§ Saved data entries
*****
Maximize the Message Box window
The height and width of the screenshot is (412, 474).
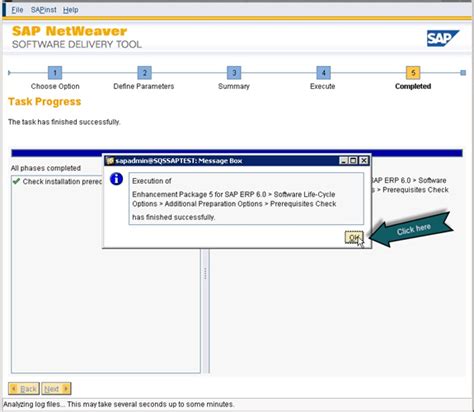coord(353,161)
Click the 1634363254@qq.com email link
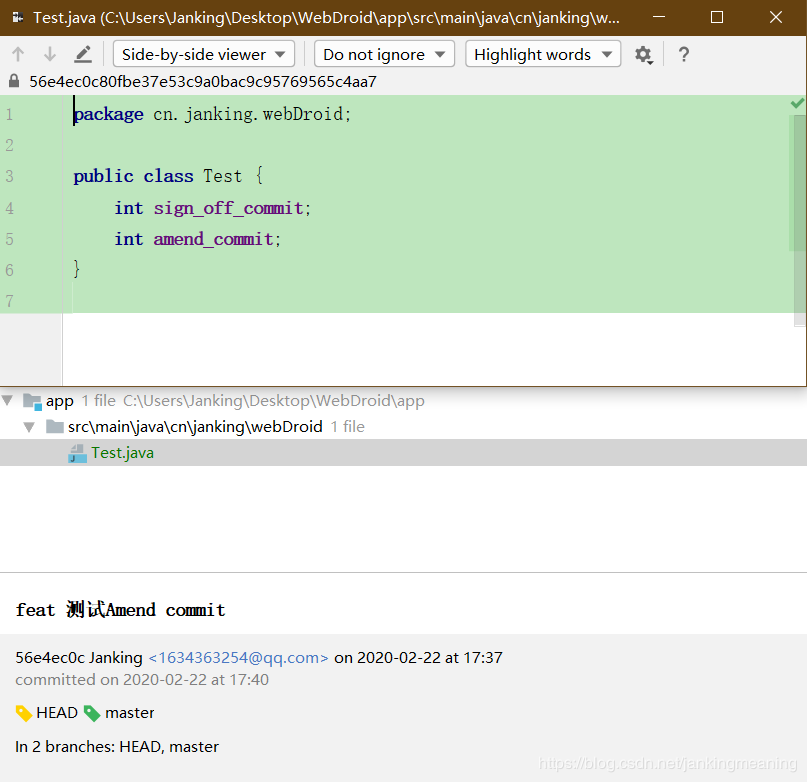This screenshot has height=782, width=807. pos(238,657)
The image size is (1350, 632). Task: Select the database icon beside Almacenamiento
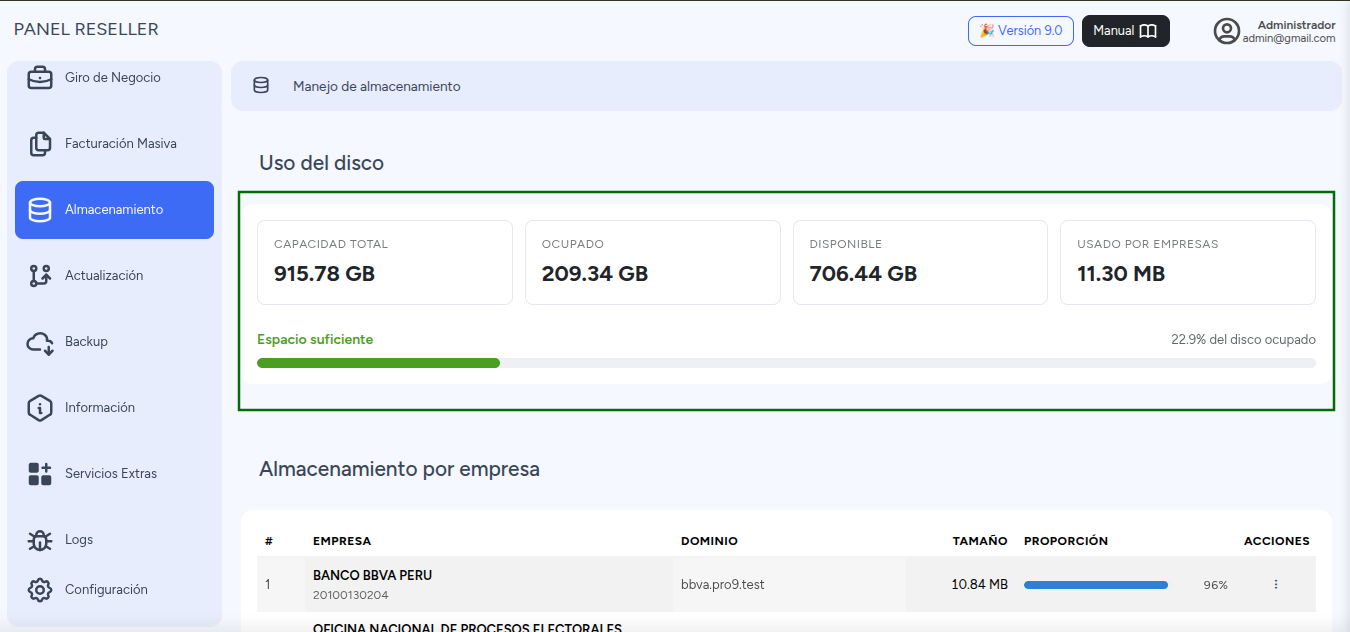click(40, 210)
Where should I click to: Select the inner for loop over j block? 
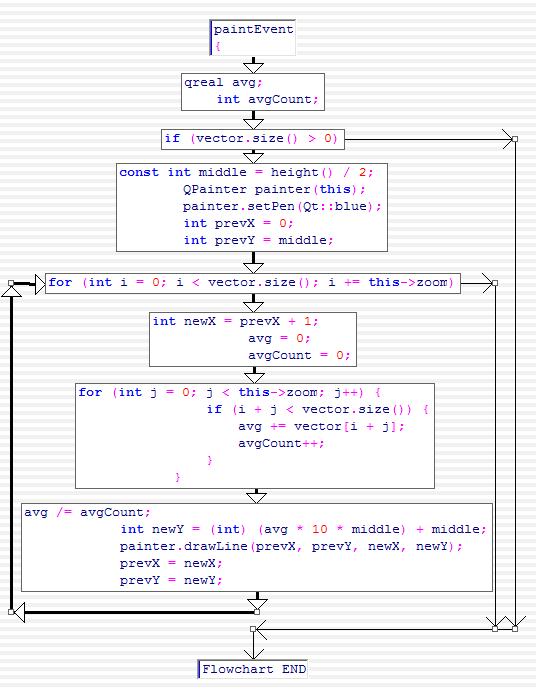point(255,436)
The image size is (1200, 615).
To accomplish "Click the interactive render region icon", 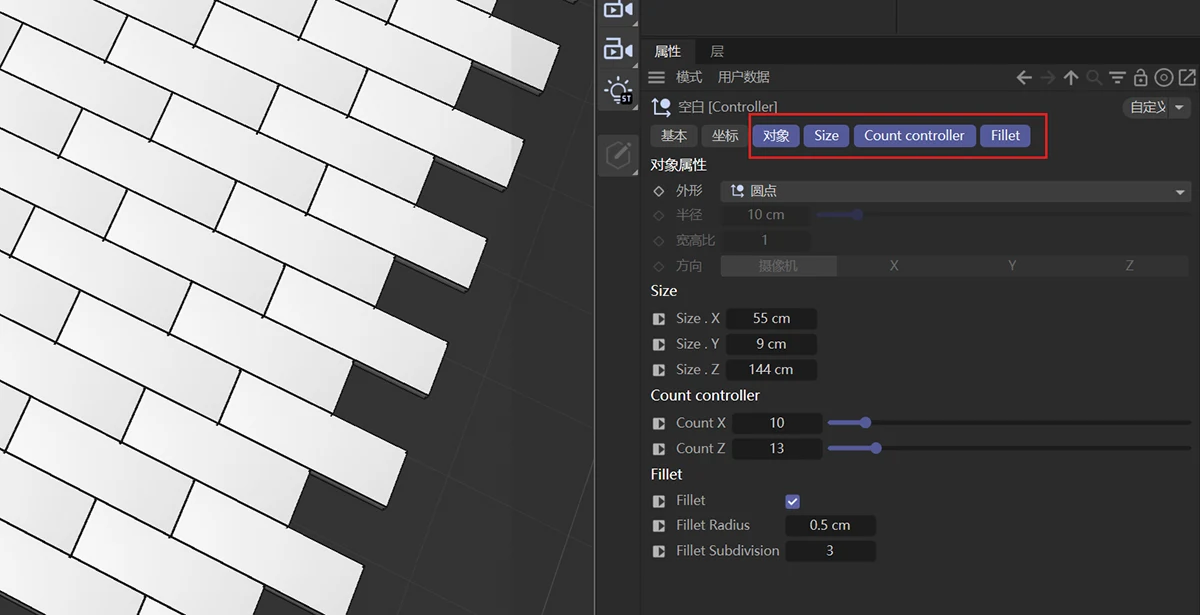I will click(x=618, y=47).
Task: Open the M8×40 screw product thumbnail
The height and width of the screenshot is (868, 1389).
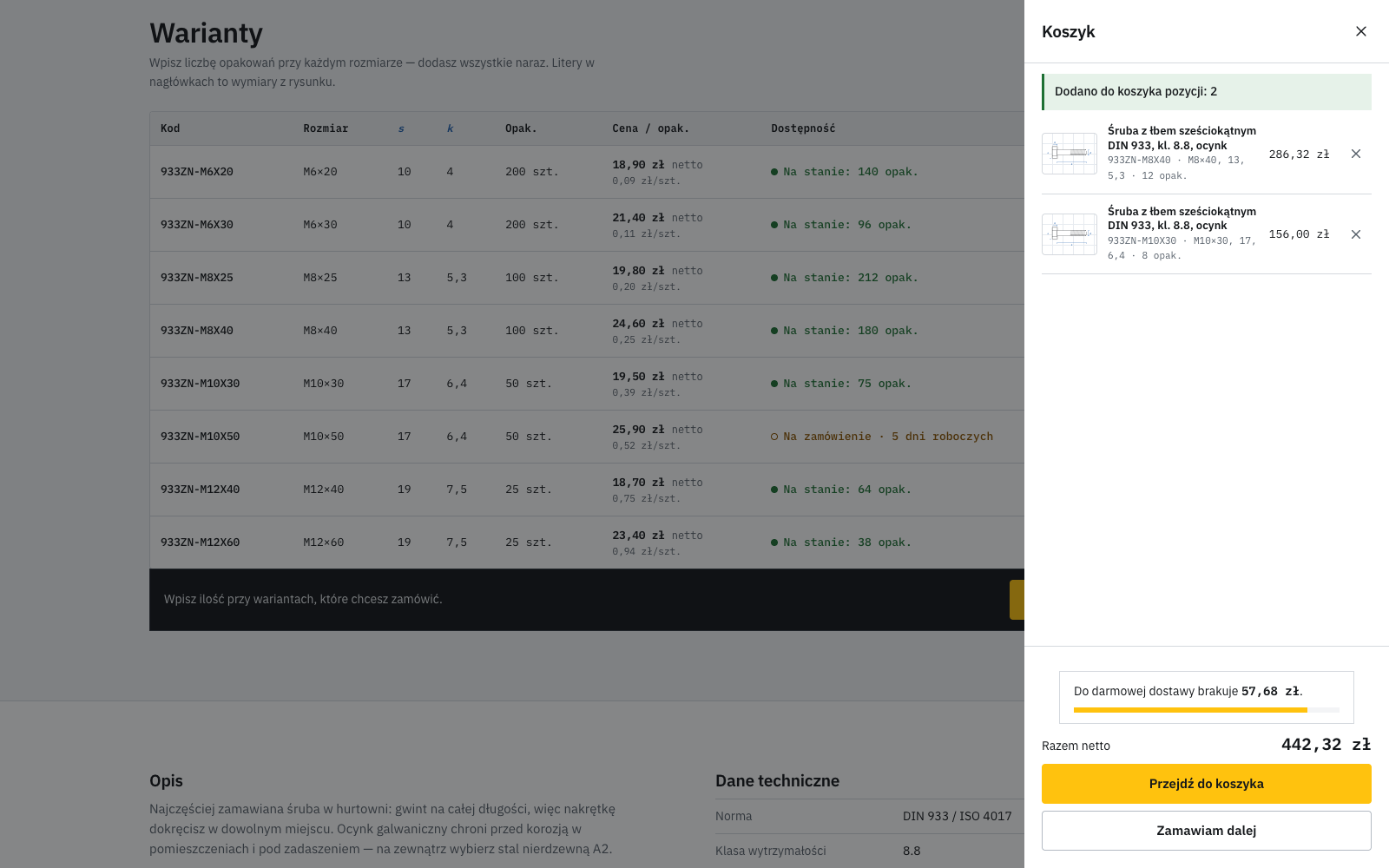Action: click(x=1069, y=154)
*****
§ TASK TO CARRY OUT
Return exactly the lines from the one with "The height and width of the screenshot is (868, 1389)." through the last line of the entries above, both ends included. No pictures may appear in the copy.

§ TASK OUTPUT
The height and width of the screenshot is (868, 1389).
Action: click(x=1069, y=154)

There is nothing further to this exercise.